Leo Quinn is a British business executive.  In 2015 he became the Group Chief Executive of Balfour Beatty. In October 2013, he founded The 5% Club

Early life and education 
As a young man Quinn worked at his father's business in West London. He was educated at Imperial College and Portsmouth University, earning an MSc in Management Science, DIC, and a BSc in Civil Engineering.

Career 
Quinn worked as a civil engineer for Balfour Beatty, beginning in 1979. He worked for 16 years with Honeywell inc. in various management roles, including Global President of H&BC Enterprise Solutions.

For three years, Quinn was COO in the production management division of Invensys, a multinational engineering and information technology company headquartered in London, United Kingdom.

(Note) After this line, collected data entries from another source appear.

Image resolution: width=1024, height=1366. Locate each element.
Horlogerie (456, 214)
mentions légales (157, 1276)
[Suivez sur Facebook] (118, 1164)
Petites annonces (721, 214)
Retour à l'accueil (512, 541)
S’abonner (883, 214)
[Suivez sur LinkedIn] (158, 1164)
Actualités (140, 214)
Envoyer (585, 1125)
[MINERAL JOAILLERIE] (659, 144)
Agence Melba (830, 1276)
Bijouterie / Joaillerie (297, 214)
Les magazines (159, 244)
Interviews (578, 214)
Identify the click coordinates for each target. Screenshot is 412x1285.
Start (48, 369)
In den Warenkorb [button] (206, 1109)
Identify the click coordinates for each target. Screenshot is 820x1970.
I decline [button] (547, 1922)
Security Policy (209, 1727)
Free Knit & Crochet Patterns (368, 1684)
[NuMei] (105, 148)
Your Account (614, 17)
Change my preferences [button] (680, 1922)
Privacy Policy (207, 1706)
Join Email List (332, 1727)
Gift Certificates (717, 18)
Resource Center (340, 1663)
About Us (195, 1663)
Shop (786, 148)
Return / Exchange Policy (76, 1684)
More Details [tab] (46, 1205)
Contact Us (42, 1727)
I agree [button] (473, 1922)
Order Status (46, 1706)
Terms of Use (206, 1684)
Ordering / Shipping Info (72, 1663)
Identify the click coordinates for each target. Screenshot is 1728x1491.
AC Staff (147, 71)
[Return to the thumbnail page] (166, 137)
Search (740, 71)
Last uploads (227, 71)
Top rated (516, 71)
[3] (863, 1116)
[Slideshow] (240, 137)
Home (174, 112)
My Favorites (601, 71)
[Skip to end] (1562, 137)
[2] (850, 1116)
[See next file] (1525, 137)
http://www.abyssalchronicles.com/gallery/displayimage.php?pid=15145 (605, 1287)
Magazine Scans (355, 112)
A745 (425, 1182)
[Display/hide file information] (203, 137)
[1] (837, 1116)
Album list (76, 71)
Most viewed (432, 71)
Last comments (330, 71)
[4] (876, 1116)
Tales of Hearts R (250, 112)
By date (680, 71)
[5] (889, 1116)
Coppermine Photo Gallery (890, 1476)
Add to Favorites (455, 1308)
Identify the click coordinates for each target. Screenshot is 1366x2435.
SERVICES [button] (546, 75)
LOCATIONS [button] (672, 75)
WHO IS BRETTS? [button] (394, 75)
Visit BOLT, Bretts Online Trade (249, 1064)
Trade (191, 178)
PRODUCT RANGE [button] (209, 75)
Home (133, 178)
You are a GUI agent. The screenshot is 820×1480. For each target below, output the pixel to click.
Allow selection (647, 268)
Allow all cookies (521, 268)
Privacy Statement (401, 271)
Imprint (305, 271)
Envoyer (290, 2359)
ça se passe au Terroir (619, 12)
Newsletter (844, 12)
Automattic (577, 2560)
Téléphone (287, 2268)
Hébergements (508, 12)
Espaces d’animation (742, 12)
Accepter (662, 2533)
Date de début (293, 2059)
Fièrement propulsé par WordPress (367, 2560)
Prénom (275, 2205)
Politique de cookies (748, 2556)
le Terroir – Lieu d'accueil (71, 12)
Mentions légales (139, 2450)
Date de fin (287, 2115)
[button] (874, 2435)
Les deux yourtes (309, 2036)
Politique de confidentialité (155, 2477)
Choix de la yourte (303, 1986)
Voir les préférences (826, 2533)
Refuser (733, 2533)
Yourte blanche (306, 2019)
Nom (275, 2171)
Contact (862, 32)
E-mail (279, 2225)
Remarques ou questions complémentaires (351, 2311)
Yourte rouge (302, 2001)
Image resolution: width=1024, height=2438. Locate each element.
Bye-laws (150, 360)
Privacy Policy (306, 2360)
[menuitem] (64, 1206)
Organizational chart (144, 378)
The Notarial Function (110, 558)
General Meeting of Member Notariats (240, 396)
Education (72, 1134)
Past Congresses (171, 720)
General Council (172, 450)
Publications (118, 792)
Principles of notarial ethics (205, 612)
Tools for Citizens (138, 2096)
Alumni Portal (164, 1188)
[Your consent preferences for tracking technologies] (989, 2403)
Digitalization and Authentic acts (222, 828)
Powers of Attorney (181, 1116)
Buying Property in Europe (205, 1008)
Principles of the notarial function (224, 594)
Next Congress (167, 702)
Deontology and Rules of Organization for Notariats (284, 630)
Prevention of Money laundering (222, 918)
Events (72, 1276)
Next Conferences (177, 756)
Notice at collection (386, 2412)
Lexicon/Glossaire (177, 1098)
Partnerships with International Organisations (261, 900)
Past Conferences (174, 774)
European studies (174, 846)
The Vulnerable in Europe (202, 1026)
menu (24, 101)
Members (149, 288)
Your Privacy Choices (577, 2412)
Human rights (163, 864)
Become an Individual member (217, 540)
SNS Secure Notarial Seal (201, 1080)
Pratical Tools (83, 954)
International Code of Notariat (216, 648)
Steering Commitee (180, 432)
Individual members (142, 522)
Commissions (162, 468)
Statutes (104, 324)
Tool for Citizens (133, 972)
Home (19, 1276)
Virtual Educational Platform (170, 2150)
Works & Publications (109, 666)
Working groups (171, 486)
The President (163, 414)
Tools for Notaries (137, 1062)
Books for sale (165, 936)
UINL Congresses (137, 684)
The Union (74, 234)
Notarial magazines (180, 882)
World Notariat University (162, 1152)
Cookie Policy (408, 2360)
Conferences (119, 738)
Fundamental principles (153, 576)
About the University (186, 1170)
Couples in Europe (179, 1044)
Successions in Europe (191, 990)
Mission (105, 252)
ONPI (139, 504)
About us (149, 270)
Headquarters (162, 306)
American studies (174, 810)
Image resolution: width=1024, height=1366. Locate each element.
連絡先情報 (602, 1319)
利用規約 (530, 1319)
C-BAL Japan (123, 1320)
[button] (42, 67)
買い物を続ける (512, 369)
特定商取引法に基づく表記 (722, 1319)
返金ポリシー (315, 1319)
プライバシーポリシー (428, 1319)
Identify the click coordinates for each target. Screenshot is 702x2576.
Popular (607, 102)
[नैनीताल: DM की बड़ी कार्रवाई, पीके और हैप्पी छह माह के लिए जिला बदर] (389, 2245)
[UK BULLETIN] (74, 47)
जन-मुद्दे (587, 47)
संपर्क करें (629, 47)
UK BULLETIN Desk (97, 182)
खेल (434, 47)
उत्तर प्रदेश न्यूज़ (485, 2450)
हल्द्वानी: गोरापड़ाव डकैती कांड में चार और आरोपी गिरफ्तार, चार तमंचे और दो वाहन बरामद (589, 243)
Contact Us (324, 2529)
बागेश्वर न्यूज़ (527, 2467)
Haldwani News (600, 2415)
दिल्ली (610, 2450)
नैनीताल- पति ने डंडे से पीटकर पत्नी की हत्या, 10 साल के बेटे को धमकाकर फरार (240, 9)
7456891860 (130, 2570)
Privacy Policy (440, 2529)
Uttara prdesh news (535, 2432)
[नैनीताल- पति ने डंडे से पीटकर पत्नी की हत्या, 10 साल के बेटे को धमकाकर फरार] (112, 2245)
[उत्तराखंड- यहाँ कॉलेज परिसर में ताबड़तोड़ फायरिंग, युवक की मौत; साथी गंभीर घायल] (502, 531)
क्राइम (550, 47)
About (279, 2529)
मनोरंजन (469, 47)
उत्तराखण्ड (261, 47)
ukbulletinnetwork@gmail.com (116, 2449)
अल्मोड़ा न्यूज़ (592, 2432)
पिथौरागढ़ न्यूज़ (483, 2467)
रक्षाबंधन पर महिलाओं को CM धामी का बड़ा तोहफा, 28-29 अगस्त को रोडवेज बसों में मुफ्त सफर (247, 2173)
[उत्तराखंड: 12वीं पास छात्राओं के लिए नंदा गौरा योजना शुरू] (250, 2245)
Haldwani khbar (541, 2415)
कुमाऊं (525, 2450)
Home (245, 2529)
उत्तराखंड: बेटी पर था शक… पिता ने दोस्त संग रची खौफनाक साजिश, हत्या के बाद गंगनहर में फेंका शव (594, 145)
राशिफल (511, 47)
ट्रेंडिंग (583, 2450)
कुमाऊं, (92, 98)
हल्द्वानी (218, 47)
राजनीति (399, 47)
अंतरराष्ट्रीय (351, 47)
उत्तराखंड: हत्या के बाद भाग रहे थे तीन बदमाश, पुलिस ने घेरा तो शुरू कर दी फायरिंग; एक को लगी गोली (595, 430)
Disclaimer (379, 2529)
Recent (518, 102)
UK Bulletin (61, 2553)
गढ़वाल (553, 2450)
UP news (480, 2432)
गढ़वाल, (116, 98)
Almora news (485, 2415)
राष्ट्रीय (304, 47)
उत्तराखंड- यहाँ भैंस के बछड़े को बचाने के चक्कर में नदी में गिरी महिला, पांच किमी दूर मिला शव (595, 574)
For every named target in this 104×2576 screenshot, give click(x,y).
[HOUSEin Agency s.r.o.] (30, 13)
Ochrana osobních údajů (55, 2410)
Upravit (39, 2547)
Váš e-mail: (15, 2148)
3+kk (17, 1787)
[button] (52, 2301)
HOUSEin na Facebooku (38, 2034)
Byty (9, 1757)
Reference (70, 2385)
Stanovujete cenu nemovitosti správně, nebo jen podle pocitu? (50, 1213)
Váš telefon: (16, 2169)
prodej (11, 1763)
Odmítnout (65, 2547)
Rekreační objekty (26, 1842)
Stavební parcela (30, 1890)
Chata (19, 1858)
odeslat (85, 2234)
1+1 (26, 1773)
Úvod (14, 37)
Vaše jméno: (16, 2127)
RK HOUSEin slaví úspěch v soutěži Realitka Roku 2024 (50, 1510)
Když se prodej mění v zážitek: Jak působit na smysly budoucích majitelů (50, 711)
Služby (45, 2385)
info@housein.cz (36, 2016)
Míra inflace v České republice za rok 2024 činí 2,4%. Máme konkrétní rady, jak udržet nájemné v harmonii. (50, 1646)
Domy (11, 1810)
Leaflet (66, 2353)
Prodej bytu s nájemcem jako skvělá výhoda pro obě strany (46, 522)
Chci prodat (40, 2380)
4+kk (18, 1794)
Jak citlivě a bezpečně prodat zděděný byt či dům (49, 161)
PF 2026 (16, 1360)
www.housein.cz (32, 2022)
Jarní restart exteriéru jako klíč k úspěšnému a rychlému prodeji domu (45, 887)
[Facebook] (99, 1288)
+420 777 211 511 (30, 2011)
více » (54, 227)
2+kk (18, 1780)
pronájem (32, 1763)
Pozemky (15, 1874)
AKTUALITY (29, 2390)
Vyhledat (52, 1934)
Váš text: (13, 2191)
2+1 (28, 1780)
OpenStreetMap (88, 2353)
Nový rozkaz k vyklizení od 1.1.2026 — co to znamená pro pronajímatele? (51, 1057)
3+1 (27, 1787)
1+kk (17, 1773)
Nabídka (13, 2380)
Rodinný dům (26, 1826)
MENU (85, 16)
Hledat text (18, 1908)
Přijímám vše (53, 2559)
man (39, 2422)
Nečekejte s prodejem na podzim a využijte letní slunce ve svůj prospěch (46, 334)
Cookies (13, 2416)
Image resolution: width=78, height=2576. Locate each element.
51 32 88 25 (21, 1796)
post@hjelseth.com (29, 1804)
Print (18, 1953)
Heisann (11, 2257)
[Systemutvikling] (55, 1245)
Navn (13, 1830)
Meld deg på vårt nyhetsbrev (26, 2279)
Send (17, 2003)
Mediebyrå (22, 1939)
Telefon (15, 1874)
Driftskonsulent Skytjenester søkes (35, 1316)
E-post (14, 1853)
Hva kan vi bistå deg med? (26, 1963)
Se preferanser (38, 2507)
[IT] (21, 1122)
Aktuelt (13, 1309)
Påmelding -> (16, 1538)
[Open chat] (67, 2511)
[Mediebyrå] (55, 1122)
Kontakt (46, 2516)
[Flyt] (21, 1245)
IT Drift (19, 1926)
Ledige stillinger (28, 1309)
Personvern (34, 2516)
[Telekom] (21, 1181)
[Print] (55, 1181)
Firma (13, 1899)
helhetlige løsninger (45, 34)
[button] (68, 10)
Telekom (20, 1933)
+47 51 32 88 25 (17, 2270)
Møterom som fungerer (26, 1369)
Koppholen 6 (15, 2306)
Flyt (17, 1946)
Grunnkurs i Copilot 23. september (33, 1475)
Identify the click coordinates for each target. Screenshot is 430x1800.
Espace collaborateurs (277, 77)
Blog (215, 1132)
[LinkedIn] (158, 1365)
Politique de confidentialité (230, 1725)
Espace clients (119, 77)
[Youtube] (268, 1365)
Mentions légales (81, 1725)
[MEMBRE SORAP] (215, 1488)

From 2004 to 2008, Quinn was Chief Executive of De La Rue plc, a support service company  involved in security printing, papermaking and cash handling systems.

He was also a director of Tomkins plc.

Quinn became Group Chief Executive of QinetiQ Group PLC in November 2009, replacing Graham Love. and succeeded in increasing the company's pre-tax profits. He remained in this position until 2014, when he was hired by Balfour Beatty, which had been struggling financially, to create a turnaround plan.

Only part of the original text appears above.